The authors argue that potential jobs at lobbying firms motivate staffers to more forcefully advocate for policy change during their government careers. By showcasing their legislative skills and helping pass legislation, staffers demonstrate to prospective employers their knowledge and influence over policymaking, making them seem like more attractive potential employees.

Though it may surprise the general public to hear of congressional staffers’ significant role in policymaking, academic literature has long argued that members of Congress’ increased workloads, decreased staff numbers, and focus on fundraising have led them to delegate more policymaking responsibilities to their staff. As these staffers’ importance in the policymaking process has increased, lobbying firms have taken note, enhancing recruitment efforts and increasing salaries to attract Congressional staff. This relationship is often criticized by pundits as further evidence of a multi-faceted ‘revolving door’ between Congress and the lobbying world that skews policymaking for moneyed interests.

Yet, despite public outcry over this revolving door, academics do not yet fully understand all of the mechanisms via which it operates. While some scholarship has examined its impacts on elected members of Congress, as well as regulators in the Executive Branch, far less has examined the role of congressional staffers.
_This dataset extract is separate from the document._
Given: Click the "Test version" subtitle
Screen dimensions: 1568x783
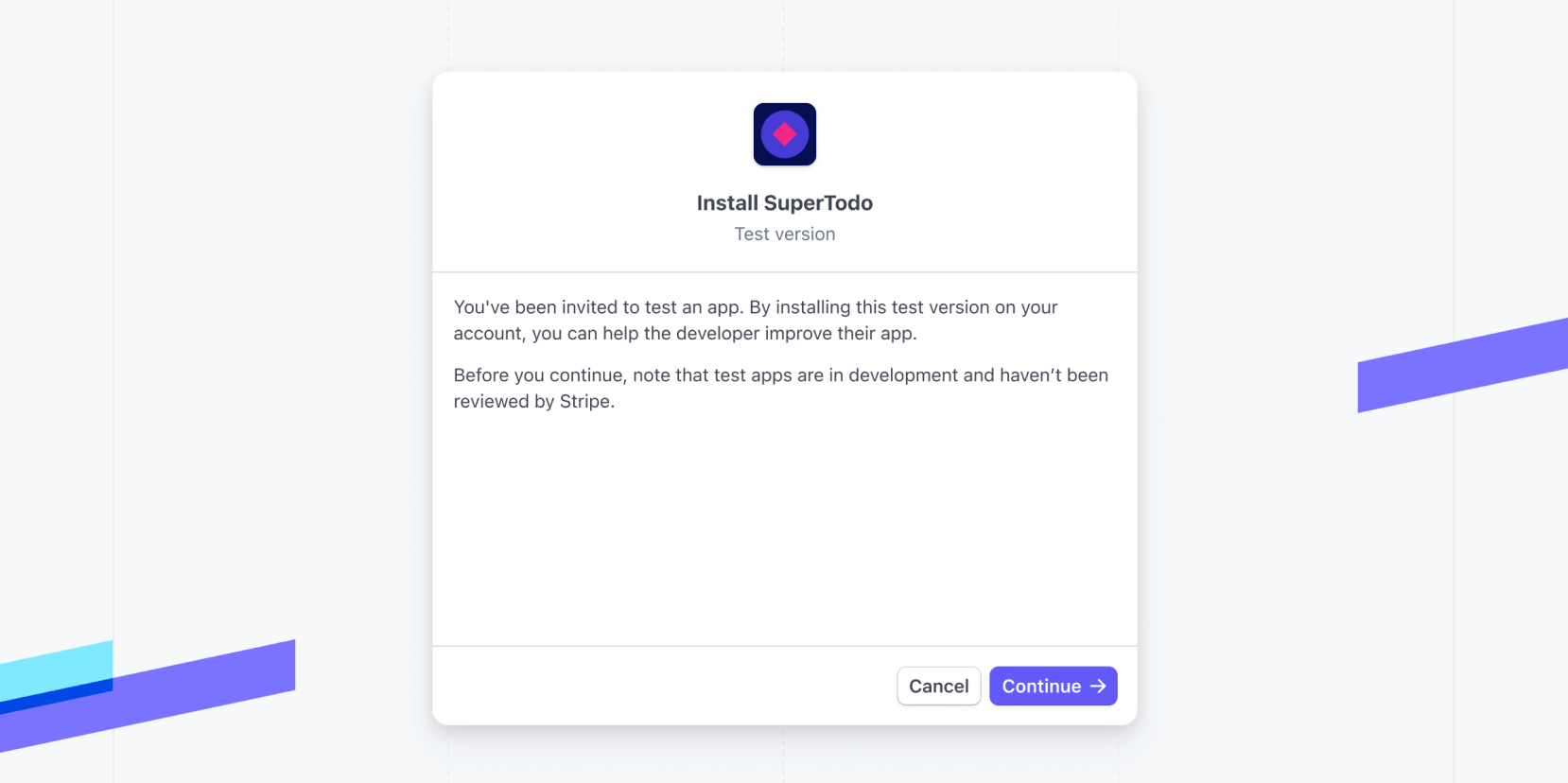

To demonstrate the importance of congressional staffers in this revolving door, Shepherd and You built a dataset of every person to work for a member of congress or congressional committee from 2001-2014, identifying 4,520 among them who left government to work in lobbying. By analyzing this data alongside measures of members’ effectiveness and the issues addressed through legislation, the authors demonstrate that employing a future lobbyist is associated with significantly higher legislative productivity. By ruling out alternative explanations, Shepherd and You persuasively demonstrate that this effect stems from staffers showcasing their legislative skills to potential future employers.

The comprehensiveness of Shepherd and You’s data further allows them to specify the role congressional staffers play in this process. They find that employing a future lobbyist also shapes the issue areas on which members of Congress legislate, leading them to dedicate more attention to bills on health, the environment and commerce—three issue areas of high importance to the lobbying industry. Further, they find that congressional staffers who later become lobbyists grant lobbyists greater access to their offices, indicating that they may be building connections for later employment during their tenures in government. And these effects only increase during staffers’ final years in government.

As an isolated example of this phenomenon, the authors refer to Representative John Carter, a Texas Republican who has served in the US House of Representatives since 2003. From 2003 to 2005, Carter employed four staffers who went on to become lobbyists for clients in the health, energy and commerce sectors, whereas from 2005 to 2007 he employed only two. Though Carter’s committee positions changed little during this period, his legislative effectiveness score dropped significantly and the number of bills he sponsored dropped from seven to four. The authors argue this may be attributable to his staffers’ work from 2003-2005 showcasing their abilities to lobbying firms and potential clients.

Shepherd and You’s analysis provides compelling insight into an important way in which the revolving door between Congress and the lobbying industry functions. They show that lobbying firms reward Congressional staffers with jobs due to their presumed legislative skill and that Congressional staffers interested in becoming lobbyists are keenly aware of opportunities in lobbying. But while these findings show that the lobbying industry’s influence may prove beneficial for the public by motivating staffers to be more effective, they also raise concerns about the extent of lobbyists’ ability to shape policymaking via staffers. Because they are not held accountable to the public via elections, staffers’ role in promoting special interests’ preferred legislation could be a significant issue for American democracy.

This article’s findings are of utmost importance for those interested in controlling the lobbying industry’s impact on policymaking and congressional capacity. As lobbying firms have expanded in recent decades, they have found new avenues to exert their influence on policymaking. As Shepherd and You demonstrate, the allure of lucrative post-government jobs on staffers is a particularly potent one.